(Information provided)

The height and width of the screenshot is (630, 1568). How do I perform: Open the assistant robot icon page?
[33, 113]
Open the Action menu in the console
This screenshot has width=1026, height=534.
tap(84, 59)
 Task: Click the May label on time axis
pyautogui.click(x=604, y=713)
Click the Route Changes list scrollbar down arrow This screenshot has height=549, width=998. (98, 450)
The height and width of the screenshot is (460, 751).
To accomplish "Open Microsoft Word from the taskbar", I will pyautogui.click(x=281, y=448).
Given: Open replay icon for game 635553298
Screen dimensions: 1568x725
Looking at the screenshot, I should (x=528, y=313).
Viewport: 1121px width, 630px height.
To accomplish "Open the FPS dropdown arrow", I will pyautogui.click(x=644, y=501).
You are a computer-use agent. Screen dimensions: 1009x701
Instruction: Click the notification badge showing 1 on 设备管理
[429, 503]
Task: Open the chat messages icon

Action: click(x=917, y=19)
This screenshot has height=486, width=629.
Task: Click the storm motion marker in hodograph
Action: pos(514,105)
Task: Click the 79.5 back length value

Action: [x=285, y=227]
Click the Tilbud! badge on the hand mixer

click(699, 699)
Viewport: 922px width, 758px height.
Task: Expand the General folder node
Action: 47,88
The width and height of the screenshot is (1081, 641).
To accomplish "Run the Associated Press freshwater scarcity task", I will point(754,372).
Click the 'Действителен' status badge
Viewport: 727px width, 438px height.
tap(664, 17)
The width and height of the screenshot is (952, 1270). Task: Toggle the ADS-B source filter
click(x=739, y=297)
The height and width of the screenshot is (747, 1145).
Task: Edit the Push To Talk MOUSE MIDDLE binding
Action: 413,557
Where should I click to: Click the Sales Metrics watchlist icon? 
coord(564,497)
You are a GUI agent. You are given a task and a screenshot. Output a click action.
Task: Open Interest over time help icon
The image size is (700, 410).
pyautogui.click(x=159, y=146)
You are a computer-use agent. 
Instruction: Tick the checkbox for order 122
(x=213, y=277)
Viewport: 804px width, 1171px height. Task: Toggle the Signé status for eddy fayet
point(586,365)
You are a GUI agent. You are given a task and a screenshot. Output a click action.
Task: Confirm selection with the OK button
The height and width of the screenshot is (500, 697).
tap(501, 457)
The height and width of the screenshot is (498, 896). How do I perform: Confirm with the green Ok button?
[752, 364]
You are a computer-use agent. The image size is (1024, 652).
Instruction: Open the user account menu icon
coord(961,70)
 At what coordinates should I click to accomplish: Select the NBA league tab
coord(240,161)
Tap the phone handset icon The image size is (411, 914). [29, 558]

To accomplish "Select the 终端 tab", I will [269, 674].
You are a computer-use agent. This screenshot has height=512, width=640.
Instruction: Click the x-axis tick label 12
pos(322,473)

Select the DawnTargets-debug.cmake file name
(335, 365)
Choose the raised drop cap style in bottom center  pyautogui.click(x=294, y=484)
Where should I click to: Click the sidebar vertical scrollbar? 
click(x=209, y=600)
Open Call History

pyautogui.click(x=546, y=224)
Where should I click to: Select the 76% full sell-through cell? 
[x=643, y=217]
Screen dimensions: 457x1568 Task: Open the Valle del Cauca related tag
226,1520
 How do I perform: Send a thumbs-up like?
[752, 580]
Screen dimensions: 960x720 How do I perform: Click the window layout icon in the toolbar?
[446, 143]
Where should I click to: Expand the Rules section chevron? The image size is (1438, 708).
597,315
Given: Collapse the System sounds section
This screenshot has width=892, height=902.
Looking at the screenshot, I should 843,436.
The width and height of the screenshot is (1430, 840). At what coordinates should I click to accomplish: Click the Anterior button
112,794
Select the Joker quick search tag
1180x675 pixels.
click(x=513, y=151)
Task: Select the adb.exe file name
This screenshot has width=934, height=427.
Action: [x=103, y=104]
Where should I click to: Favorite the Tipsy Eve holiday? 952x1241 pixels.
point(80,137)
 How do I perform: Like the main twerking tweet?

(End Information provided)

#### Activity
Word for word, write out the entire listing once more.

#### Result of this exercise
The height and width of the screenshot is (630, 1568). How do I perform: Open the assistant robot icon page?
[33, 113]
Open the Action menu in the console
This screenshot has width=1026, height=534.
tap(84, 59)
 Task: Click the May label on time axis
pyautogui.click(x=604, y=713)
Click the Route Changes list scrollbar down arrow This screenshot has height=549, width=998. (98, 450)
The height and width of the screenshot is (460, 751).
To accomplish "Open Microsoft Word from the taskbar", I will pyautogui.click(x=281, y=448).
Given: Open replay icon for game 635553298
Screen dimensions: 1568x725
Looking at the screenshot, I should (x=528, y=313).
Viewport: 1121px width, 630px height.
To accomplish "Open the FPS dropdown arrow", I will pyautogui.click(x=644, y=501).
You are a computer-use agent. Screen dimensions: 1009x701
Instruction: Click the notification badge showing 1 on 设备管理
[429, 503]
Task: Open the chat messages icon

Action: click(x=917, y=19)
This screenshot has height=486, width=629.
Task: Click the storm motion marker in hodograph
Action: pos(514,105)
Task: Click the 79.5 back length value

Action: [x=285, y=227]
Click the Tilbud! badge on the hand mixer

click(699, 699)
Viewport: 922px width, 758px height.
Task: Expand the General folder node
Action: 47,88
The width and height of the screenshot is (1081, 641).
To accomplish "Run the Associated Press freshwater scarcity task", I will point(754,372).
Click the 'Действителен' status badge
Viewport: 727px width, 438px height.
tap(664, 17)
The width and height of the screenshot is (952, 1270). Task: Toggle the ADS-B source filter
click(x=739, y=297)
The height and width of the screenshot is (747, 1145).
Task: Edit the Push To Talk MOUSE MIDDLE binding
Action: 413,557
Where should I click to: Click the Sales Metrics watchlist icon? 
coord(564,497)
You are a GUI agent. You are given a task and a screenshot. Output a click action.
Task: Open Interest over time help icon
The image size is (700, 410).
pyautogui.click(x=159, y=146)
You are a computer-use agent. 
Instruction: Tick the checkbox for order 122
(x=213, y=277)
Viewport: 804px width, 1171px height. Task: Toggle the Signé status for eddy fayet
point(586,365)
You are a GUI agent. You are given a task and a screenshot. Output a click action.
Task: Confirm selection with the OK button
The height and width of the screenshot is (500, 697).
tap(501, 457)
The height and width of the screenshot is (498, 896). How do I perform: Confirm with the green Ok button?
[752, 364]
You are a computer-use agent. The image size is (1024, 652).
Instruction: Open the user account menu icon
coord(961,70)
 At what coordinates should I click to accomplish: Select the NBA league tab
coord(240,161)
Tap the phone handset icon The image size is (411, 914). [29, 558]

To accomplish "Select the 终端 tab", I will [269, 674].
You are a computer-use agent. This screenshot has height=512, width=640.
Instruction: Click the x-axis tick label 12
pos(322,473)

Select the DawnTargets-debug.cmake file name
(335, 365)
Choose the raised drop cap style in bottom center  pyautogui.click(x=294, y=484)
Where should I click to: Click the sidebar vertical scrollbar? 
click(x=209, y=600)
Open Call History

pyautogui.click(x=546, y=224)
Where should I click to: Select the 76% full sell-through cell? 
[x=643, y=217]
Screen dimensions: 457x1568 Task: Open the Valle del Cauca related tag
226,1520
 How do I perform: Send a thumbs-up like?
[752, 580]
Screen dimensions: 960x720 How do I perform: Click the window layout icon in the toolbar?
[446, 143]
Where should I click to: Expand the Rules section chevron? The image size is (1438, 708).
597,315
Given: Collapse the System sounds section
This screenshot has width=892, height=902.
Looking at the screenshot, I should 843,436.
The width and height of the screenshot is (1430, 840). At what coordinates should I click to accomplish: Click the Anterior button
112,794
Select the Joker quick search tag
1180x675 pixels.
click(x=513, y=151)
Task: Select the adb.exe file name
This screenshot has width=934, height=427.
Action: [x=103, y=104]
Where should I click to: Favorite the Tipsy Eve holiday? 952x1241 pixels.
point(80,137)
 How do I perform: Like the main twerking tweet?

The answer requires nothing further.